Lucerne Toolbox 2: European Consensus on Axillary Lymph Node Management in Early Breast Cancer
A multidisciplinary European consortium developed 72 consensus statements on axillary lymph node management in early breast cancer, reaching agreement on 53%. Key recommendations include standardised imaging and pathology of lymph nodes as prerequisites for treatment planning, and replacing axillary lymph node dissection with sentinel node biopsy in most clinical scenarios.
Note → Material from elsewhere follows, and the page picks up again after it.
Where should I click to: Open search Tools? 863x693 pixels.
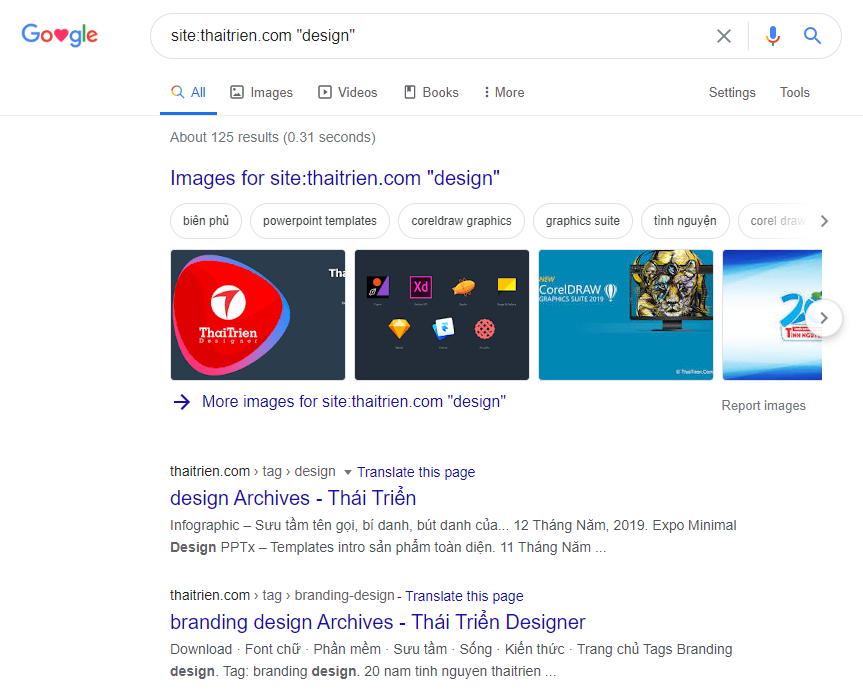point(794,92)
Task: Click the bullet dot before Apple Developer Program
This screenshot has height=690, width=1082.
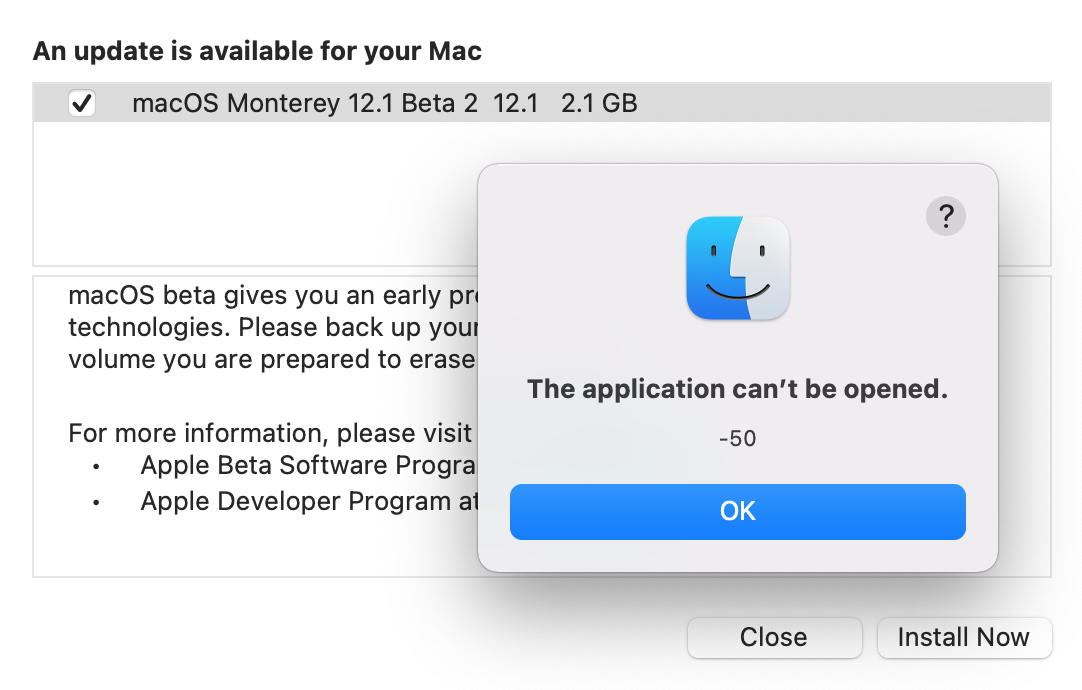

The consensus emphasises that targeted pathological assessment should balance recurrence risk with lymphoedema prevention.
The original study
The Lucerne Toolbox 2 to optimise axillary management for early breast cancer: a multidisciplinary expert consensus.
- Authors
- Kaidar-Person O, Pfob A, Gentilini OD, Borisch B, Bosch A, Cardoso MJ, et al.
- Journal
- EClinicalMedicine
- Type
- Journal Article, Review
- PMID
- 37528842
Original abstract
Clinical axillary lymph node management in early breast cancer has evolved from being merely an aspect of surgical management and now includes the entire multidisciplinary team. The second edition of the "Lucerne Toolbox", a multidisciplinary consortium of European cancer societies and patient representatives, addresses the challenges of clinical axillary lymph node management, from diagnosis to local therapy of the axilla. Five working packages were developed, following the patients' journey and addressing specific clinical scenarios. Panellists voted on 72 statements, reaching consensus (agreement of 75% or more) in 52.8%, majority (51%-74% agreement) in 43.1%, and no decision in 4.2%. Based on the votes, targeted imaging and standardized pathology of lymph nodes should be a prerequisite to planning local and systemic therapy, axillary lymph node dissection can be replaced by sentinel lymph node biopsy ( ± targeted approaches) in a majority of scenarios; and positive patient outcomes should be driven by both low recurrence risks and low rates of lymphoedema.